Auxin regulates a large number of development processes including growth towards light, tissue polarity, vascular tissue differentiation and apical dominance (auxin inhibits growth of lateral buds).
The gibberellins regulate stem elongation.
Cytokinins (adenine derivatives) stimulate growth.
Cell division occurs in the meristem but cell enlargement contributes much to plant growth.

Molting and metamorphosis
Arthropods have to molt in order to grow.
Arthropods cannot grow gradually because they have a rigid cuticle which is secreted by the epidermis.
The process of molting (ecdysis) allows arthropods to increase their size in a step-wise manner.

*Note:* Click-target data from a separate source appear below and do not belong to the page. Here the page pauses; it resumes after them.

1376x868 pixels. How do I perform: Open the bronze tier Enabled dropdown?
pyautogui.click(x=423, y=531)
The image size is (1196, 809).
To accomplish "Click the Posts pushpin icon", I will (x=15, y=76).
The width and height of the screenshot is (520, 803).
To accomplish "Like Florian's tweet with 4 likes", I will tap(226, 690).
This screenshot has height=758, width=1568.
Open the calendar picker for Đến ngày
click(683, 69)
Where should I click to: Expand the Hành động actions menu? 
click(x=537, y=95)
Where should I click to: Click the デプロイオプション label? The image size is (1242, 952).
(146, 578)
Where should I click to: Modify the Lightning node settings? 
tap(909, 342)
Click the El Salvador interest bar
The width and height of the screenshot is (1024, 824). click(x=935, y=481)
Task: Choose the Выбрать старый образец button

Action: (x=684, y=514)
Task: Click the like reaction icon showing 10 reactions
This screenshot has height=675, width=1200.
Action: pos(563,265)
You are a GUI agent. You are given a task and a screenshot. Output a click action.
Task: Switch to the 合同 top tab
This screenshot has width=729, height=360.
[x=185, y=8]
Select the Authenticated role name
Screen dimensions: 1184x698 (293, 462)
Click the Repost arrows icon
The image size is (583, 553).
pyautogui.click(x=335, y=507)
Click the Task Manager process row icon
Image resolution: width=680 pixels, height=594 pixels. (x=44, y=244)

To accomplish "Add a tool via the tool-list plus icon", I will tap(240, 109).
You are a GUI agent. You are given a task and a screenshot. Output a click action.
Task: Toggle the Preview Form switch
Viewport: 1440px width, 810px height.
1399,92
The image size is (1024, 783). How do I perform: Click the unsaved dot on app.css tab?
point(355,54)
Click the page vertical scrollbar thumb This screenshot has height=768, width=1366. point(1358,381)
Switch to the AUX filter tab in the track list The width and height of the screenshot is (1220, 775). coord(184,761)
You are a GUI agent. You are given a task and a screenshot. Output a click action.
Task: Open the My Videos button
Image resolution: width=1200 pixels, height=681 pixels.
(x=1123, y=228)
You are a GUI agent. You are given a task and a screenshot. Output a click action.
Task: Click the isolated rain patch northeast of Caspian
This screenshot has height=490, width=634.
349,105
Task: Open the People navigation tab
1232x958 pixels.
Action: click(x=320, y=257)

At the start of a molt, the epidermis separates from the cuticle (apolysis) and molting fluid is secreted into the space.
Cell proliferation & enlargement increases the surface area (folds), new cuticle is secreted then the old cuticle is partly digested, splits then is shed.
Metamorphosis, both insect and amphibian, is under environmental and hormonal control and results in changes in gene expression.

Aging and senescence
Organisms are not immortal.
Over time, senescence, a decrease in physiological functions and an increased susceptibility to stress and disease.
Is senescence the accumulation of a life-time of damage or genetic controlled?
Different life spans of different organisms suggest that is under genetic control.
This is known as the "disposable soma theory" and puts aging into the context of evolution.
Many genes can alter the timing of senescence including  cell cycle genes, DNA replication and repair genes and cell survival genes.
Cells grown in culture, undergo senescence and recent work indicate that telomere integrity may be key.